*** Begin section ***

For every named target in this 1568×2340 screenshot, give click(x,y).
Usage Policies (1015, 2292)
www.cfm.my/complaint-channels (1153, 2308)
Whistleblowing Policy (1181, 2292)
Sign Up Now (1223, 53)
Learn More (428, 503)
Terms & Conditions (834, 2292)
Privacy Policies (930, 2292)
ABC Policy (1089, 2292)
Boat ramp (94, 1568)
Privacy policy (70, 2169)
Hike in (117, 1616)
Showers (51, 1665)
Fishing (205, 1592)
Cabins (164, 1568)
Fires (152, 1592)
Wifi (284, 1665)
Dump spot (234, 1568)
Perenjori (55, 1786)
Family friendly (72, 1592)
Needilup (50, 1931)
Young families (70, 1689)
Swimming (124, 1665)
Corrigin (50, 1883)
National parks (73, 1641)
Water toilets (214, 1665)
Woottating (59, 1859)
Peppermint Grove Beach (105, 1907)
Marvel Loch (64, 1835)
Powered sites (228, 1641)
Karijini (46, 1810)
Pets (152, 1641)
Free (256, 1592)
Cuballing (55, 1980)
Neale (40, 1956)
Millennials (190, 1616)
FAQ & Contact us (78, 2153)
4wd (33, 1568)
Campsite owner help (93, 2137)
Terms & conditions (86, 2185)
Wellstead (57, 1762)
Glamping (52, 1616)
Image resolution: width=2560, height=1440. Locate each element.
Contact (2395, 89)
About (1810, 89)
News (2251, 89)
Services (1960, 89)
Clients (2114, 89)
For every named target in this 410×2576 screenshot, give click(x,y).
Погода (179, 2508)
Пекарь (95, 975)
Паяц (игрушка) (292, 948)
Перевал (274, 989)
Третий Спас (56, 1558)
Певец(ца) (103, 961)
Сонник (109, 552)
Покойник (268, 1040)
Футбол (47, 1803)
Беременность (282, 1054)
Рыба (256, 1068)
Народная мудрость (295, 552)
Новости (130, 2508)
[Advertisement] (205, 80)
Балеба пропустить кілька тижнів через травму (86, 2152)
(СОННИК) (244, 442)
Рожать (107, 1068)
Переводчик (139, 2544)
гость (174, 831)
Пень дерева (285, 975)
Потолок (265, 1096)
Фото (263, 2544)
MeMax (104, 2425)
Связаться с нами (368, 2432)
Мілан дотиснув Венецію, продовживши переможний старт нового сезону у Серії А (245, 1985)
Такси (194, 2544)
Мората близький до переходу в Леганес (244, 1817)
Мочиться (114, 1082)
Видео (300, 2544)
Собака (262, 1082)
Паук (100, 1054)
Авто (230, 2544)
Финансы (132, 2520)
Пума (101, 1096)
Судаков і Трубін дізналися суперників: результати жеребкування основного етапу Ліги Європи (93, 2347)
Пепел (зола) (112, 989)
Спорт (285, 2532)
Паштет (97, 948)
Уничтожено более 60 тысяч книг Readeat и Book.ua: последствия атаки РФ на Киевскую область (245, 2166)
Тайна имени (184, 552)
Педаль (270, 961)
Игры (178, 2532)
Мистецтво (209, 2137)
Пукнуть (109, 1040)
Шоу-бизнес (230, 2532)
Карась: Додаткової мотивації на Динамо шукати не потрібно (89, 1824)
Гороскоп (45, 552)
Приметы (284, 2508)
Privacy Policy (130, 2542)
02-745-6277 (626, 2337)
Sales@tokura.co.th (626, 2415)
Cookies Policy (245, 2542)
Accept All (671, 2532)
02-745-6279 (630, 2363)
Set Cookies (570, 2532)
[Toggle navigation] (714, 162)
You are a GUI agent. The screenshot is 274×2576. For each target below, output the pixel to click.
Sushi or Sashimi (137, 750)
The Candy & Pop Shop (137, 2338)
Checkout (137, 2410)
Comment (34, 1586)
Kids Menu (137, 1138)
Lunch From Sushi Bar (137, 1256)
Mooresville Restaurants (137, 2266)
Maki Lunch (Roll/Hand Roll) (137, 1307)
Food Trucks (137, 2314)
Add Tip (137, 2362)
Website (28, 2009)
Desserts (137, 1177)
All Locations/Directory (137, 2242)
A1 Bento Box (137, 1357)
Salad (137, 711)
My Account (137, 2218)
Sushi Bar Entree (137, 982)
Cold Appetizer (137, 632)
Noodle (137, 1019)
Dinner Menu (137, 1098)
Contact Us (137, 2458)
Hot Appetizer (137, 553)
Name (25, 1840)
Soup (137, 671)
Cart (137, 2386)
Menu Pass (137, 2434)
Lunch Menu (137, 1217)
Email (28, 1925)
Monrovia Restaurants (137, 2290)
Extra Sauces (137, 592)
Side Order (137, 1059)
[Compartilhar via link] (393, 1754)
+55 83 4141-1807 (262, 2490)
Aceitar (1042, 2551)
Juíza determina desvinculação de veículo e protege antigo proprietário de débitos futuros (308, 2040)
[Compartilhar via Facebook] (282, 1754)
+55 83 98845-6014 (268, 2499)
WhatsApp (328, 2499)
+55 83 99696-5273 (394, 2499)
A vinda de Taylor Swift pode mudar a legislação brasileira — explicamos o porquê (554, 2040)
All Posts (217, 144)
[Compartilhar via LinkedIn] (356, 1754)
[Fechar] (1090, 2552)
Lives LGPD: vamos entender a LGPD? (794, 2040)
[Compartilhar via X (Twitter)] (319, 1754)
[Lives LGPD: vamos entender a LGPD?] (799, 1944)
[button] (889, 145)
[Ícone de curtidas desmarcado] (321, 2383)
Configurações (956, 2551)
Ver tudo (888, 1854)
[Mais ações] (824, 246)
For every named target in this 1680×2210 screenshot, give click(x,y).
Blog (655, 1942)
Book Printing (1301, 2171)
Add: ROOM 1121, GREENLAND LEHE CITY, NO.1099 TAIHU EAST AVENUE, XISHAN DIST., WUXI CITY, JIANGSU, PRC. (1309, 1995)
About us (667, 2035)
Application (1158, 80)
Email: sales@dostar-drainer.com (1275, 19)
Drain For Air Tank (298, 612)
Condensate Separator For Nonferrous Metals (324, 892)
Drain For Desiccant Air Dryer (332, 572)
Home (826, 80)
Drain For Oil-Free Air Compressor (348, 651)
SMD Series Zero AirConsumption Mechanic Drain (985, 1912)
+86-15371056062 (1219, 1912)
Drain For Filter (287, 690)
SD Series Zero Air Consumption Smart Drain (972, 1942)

*** End section ***

Your answer must consist solely of the lines from the top of the entries above through the line containing "Woottating (59, 1859)", copied exactly, both ends included.

*OUTPUT OF THE EXERCISE*:
For every named target in this 1568×2340 screenshot, give click(x,y).
Usage Policies (1015, 2292)
www.cfm.my/complaint-channels (1153, 2308)
Whistleblowing Policy (1181, 2292)
Sign Up Now (1223, 53)
Learn More (428, 503)
Terms & Conditions (834, 2292)
Privacy Policies (930, 2292)
ABC Policy (1089, 2292)
Boat ramp (94, 1568)
Privacy policy (70, 2169)
Hike in (117, 1616)
Showers (51, 1665)
Fishing (205, 1592)
Cabins (164, 1568)
Fires (152, 1592)
Wifi (284, 1665)
Dump spot (234, 1568)
Perenjori (55, 1786)
Family friendly (72, 1592)
Needilup (50, 1931)
Young families (70, 1689)
Swimming (124, 1665)
Corrigin (50, 1883)
National parks (73, 1641)
Water toilets (214, 1665)
Woottating (59, 1859)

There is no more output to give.